But who is in a position to buy so much debt? The writers dug into some government publications and came up with the three biggest buyers:
1. Foreign and International buyers who purchased $697.5 billion.
2. The Federal Reserve who bought $286 billion.
3. The Household Sector who bought $528 billion to Q3 – which puts them on track [to] purchase $704 billion for fiscal 2009.
But wait -- what is "the Household Sector"? For an answer, they turned to the "Federal Reserve Board of Governors Flow of Funds Data which provides a detailed breakdown of the owners of Treasury Securities to Q3 2009." This mysterious group - the Household Sector - bought "35 times more government debt than they did in 2008."
Amazingly, we discovered that the Household Sector is actually just a catch-all category. It represents the buyers left over who can’t be slotted into the other group headings. For most categories of financial assets and liabilities, the values for the Household Sector are calculated as residuals. That is, amounts held or owed by the other sectors are subtracted from known totals, and the remainders are assumed to be the amounts held or owed by the Household Sector. . . So to answer the question - who is the Household Sector? They are a PHANTOM. They don’t exist. They merely serve to balance the ledger in the Federal Reserve’s Flow of Funds report. . . .Is this a Ponzi scheme?

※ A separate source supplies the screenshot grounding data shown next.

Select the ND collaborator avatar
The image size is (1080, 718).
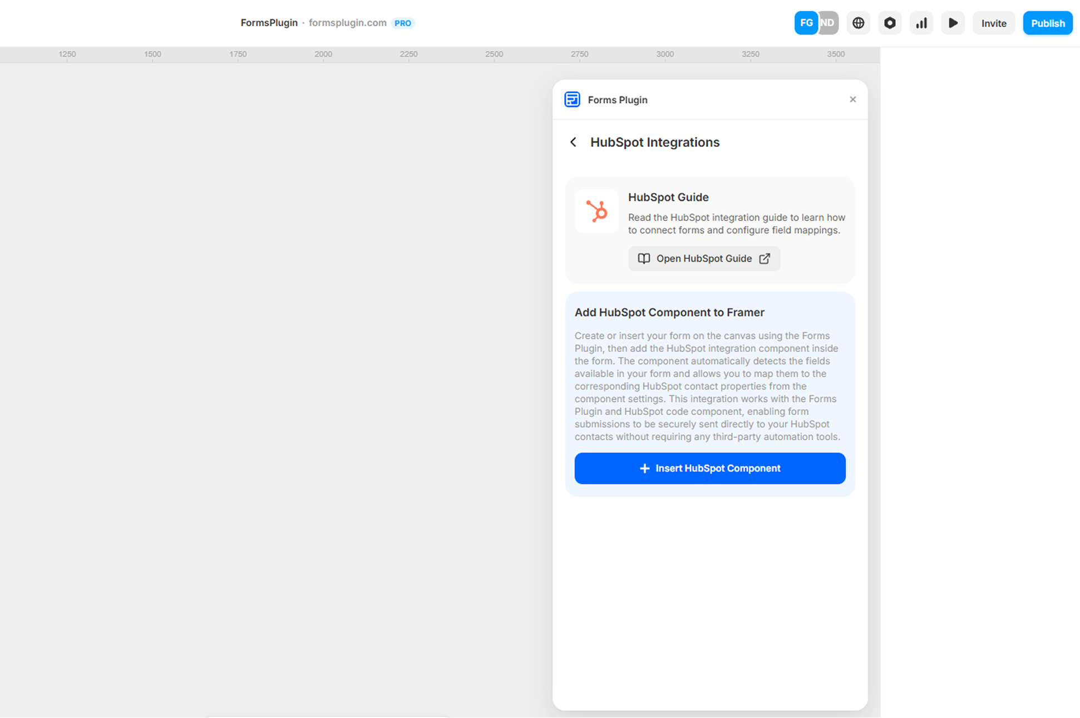827,23
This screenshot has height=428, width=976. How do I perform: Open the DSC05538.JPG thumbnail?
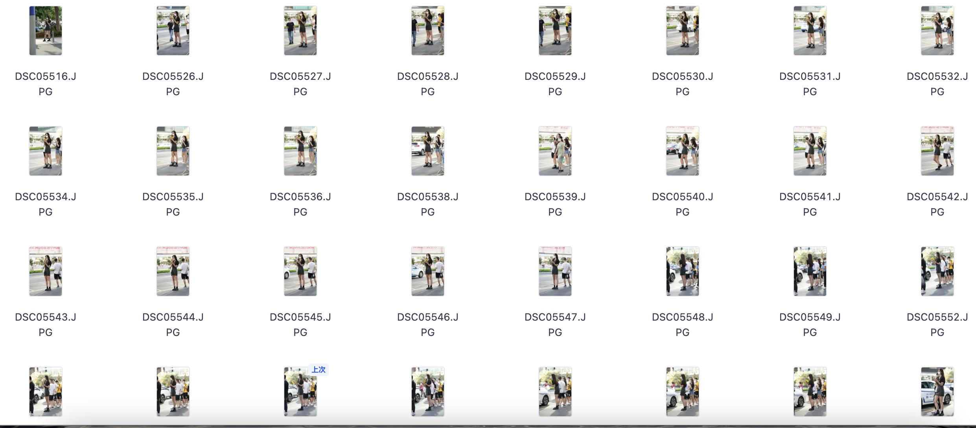coord(428,151)
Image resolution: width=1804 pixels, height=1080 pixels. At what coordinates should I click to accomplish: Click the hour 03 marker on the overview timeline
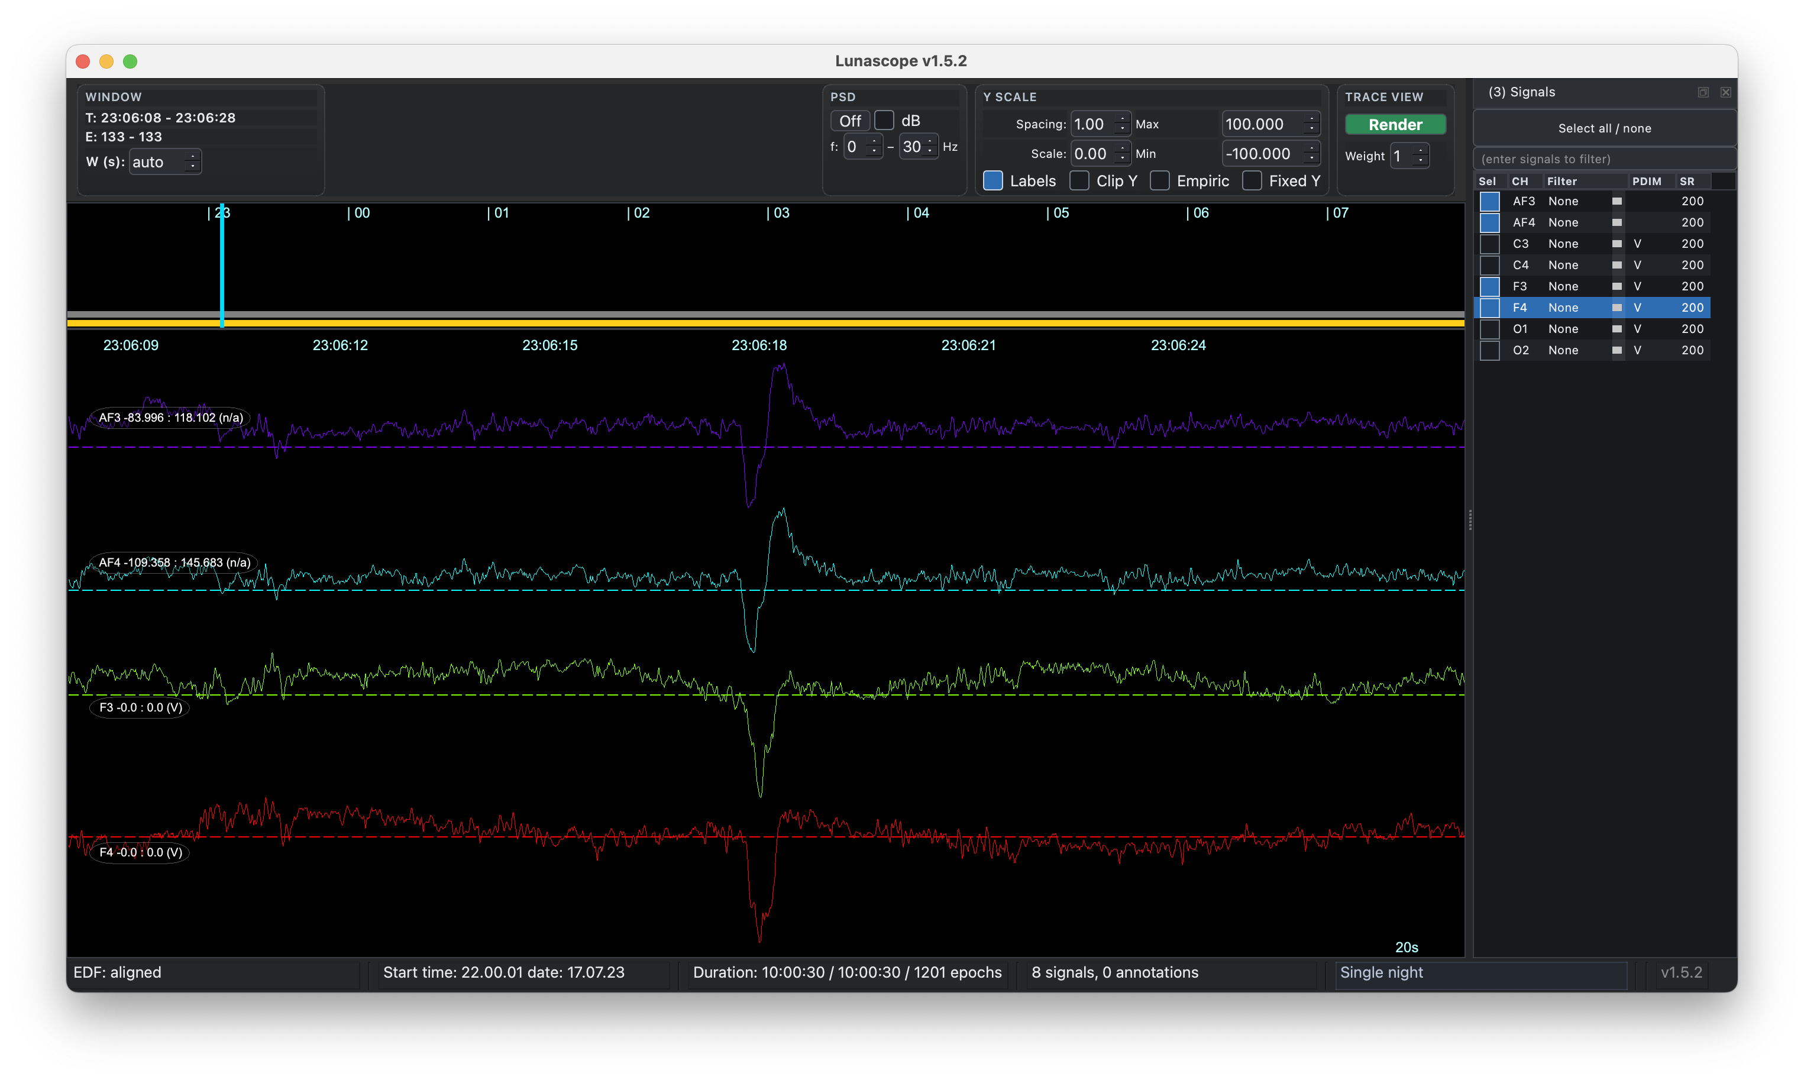pyautogui.click(x=778, y=213)
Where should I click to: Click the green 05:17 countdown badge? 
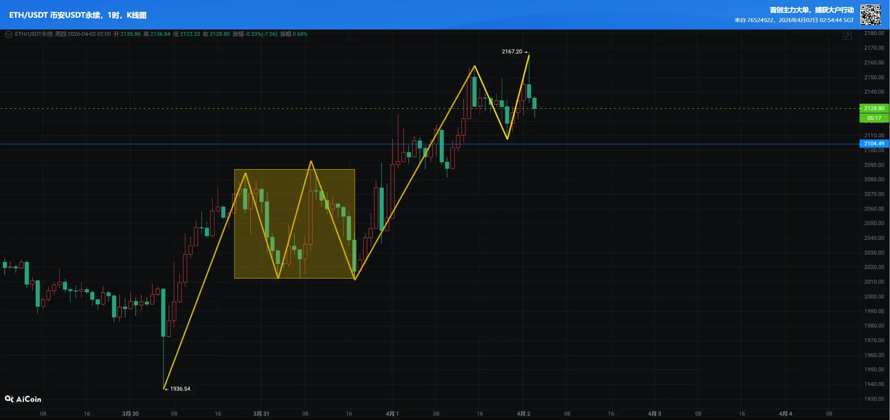874,118
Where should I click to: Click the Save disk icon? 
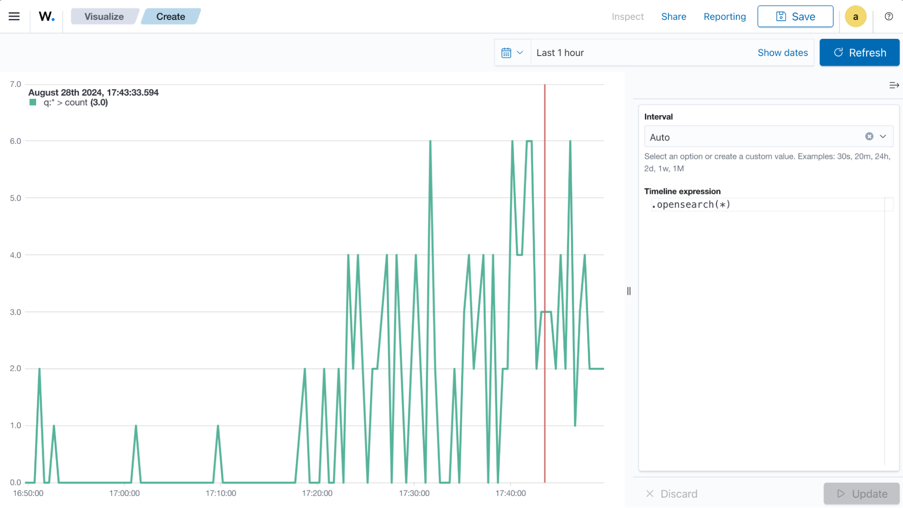point(780,16)
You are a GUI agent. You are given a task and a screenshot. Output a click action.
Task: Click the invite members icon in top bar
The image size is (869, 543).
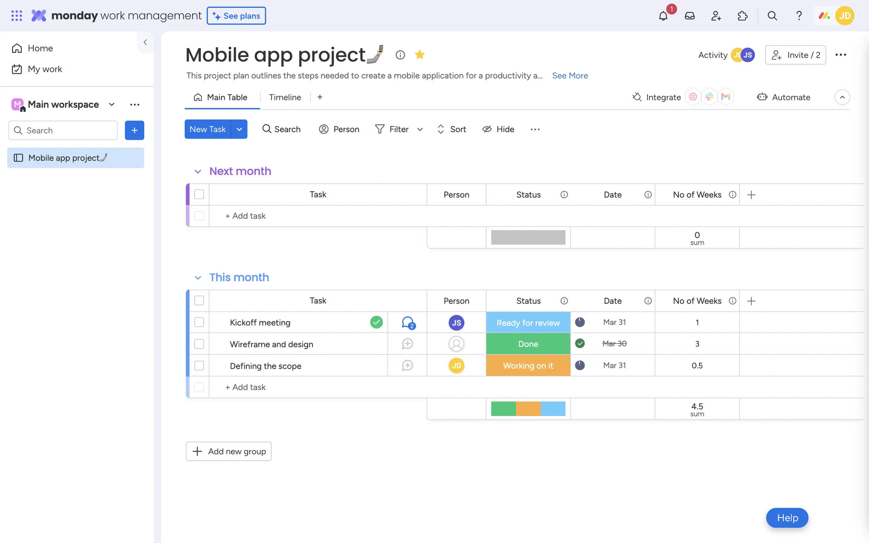716,16
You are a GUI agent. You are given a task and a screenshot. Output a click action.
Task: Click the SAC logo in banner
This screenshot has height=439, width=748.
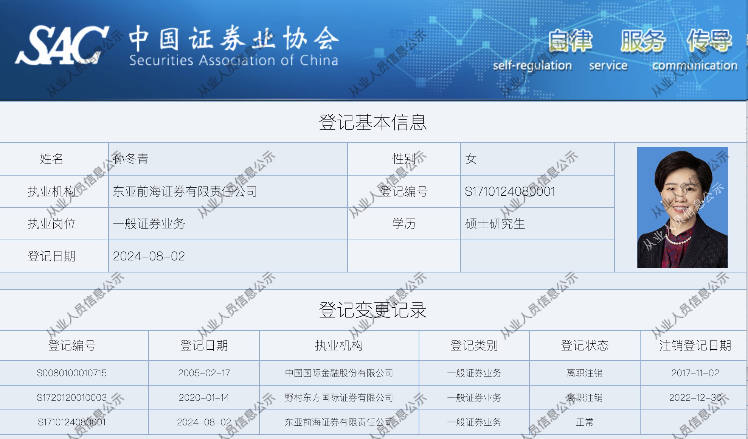tap(62, 45)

As we have seen so illustriously over the past year, all Ponzi schemes eventually fail under their own weight. The US debt scheme is no different. 2009 has been witness to spectacular government intervention in almost all levels of the economy. This support requires outside capital to facilitate, and relies heavily on the US government’s ability to raise money in the debt market. The fact that the Federal Reserve and US Treasury cannot identify the second largest buyer of treasury securities this year proves that the traditional buyers are not keeping pace with the US government’s deficit spending. It makes us wonder if it’s all just a Ponzi scheme.